Give the listing again in full, exactly as it appears.
Start of Given records
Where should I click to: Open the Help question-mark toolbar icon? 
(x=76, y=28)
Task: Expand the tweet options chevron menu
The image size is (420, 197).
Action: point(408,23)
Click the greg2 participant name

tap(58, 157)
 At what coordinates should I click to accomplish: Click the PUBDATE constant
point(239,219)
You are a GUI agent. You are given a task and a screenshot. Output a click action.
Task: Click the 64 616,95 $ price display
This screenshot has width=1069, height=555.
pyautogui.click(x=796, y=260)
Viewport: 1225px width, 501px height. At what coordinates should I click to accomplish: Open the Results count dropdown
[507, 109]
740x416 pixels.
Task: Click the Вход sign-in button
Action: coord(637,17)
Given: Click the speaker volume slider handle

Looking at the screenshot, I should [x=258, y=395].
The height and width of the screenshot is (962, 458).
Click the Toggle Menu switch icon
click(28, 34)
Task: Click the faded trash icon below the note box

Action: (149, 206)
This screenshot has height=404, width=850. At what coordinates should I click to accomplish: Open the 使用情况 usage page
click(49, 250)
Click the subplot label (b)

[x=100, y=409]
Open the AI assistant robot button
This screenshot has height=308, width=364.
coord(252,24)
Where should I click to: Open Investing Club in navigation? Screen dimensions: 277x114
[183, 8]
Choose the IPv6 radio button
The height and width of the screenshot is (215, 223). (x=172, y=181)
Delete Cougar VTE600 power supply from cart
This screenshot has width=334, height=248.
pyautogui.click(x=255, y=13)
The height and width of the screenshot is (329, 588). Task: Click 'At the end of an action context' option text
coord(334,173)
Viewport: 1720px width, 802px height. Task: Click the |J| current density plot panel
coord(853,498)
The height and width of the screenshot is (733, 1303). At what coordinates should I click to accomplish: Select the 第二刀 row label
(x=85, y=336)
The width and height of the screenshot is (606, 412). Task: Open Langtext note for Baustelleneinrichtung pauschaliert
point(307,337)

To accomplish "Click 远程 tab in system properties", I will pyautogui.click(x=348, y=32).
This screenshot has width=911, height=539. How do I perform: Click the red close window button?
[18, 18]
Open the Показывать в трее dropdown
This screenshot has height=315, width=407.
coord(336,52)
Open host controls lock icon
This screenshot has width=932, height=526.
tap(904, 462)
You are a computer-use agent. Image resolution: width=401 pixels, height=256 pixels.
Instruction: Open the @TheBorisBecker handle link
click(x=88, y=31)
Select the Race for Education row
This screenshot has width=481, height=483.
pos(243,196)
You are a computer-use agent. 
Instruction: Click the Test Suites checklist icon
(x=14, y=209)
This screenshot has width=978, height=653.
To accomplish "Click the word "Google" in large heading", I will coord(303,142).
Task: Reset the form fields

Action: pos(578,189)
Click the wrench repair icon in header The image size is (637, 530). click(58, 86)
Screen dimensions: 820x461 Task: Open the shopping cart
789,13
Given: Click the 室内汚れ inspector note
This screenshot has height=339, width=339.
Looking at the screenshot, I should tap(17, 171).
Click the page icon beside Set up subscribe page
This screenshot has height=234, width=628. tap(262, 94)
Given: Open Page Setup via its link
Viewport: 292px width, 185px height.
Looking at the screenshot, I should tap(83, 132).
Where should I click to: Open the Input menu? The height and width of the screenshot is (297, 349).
End of Given records
Answer to this task |
Where should I click to: Open the Help question-mark toolbar icon? 
(x=76, y=28)
Task: Expand the tweet options chevron menu
The image size is (420, 197).
Action: point(408,23)
Click the greg2 participant name

tap(58, 157)
 At what coordinates should I click to accomplish: Click the PUBDATE constant
point(239,219)
You are a GUI agent. You are given a task and a screenshot. Output a click action.
Task: Click the 64 616,95 $ price display
This screenshot has width=1069, height=555.
pyautogui.click(x=796, y=260)
Viewport: 1225px width, 501px height. At what coordinates should I click to accomplish: Open the Results count dropdown
[507, 109]
740x416 pixels.
Task: Click the Вход sign-in button
Action: coord(637,17)
Given: Click the speaker volume slider handle

Looking at the screenshot, I should [x=258, y=395].
The height and width of the screenshot is (962, 458).
Click the Toggle Menu switch icon
click(28, 34)
Task: Click the faded trash icon below the note box

Action: (149, 206)
This screenshot has height=404, width=850. At what coordinates should I click to accomplish: Open the 使用情况 usage page
click(49, 250)
Click the subplot label (b)

[x=100, y=409]
Open the AI assistant robot button
This screenshot has height=308, width=364.
coord(252,24)
Where should I click to: Open Investing Club in navigation? Screen dimensions: 277x114
[183, 8]
Choose the IPv6 radio button
The height and width of the screenshot is (215, 223). (x=172, y=181)
Delete Cougar VTE600 power supply from cart
This screenshot has width=334, height=248.
pyautogui.click(x=255, y=13)
The height and width of the screenshot is (329, 588). Task: Click 'At the end of an action context' option text
coord(334,173)
Viewport: 1720px width, 802px height. Task: Click the |J| current density plot panel
coord(853,498)
The height and width of the screenshot is (733, 1303). At what coordinates should I click to accomplish: Select the 第二刀 row label
(x=85, y=336)
The width and height of the screenshot is (606, 412). Task: Open Langtext note for Baustelleneinrichtung pauschaliert
point(307,337)

To accomplish "Click 远程 tab in system properties", I will pyautogui.click(x=348, y=32).
This screenshot has width=911, height=539. How do I perform: Click the red close window button?
[18, 18]
Open the Показывать в трее dropdown
This screenshot has height=315, width=407.
coord(336,52)
Open host controls lock icon
This screenshot has width=932, height=526.
tap(904, 462)
You are a computer-use agent. Image resolution: width=401 pixels, height=256 pixels.
Instruction: Open the @TheBorisBecker handle link
click(x=88, y=31)
Select the Race for Education row
This screenshot has width=481, height=483.
pos(243,196)
You are a computer-use agent. 
Instruction: Click the Test Suites checklist icon
(x=14, y=209)
This screenshot has width=978, height=653.
To accomplish "Click the word "Google" in large heading", I will coord(303,142).
Task: Reset the form fields

Action: pos(578,189)
Click the wrench repair icon in header The image size is (637, 530). click(58, 86)
Screen dimensions: 820x461 Task: Open the shopping cart
789,13
Given: Click the 室内汚れ inspector note
This screenshot has height=339, width=339.
Looking at the screenshot, I should tap(17, 171).
Click the page icon beside Set up subscribe page
This screenshot has height=234, width=628. tap(262, 94)
Given: Open Page Setup via its link
Viewport: 292px width, 185px height.
Looking at the screenshot, I should tap(83, 132).
Where should I click to: Open the Input menu? The height and width of the screenshot is (297, 349).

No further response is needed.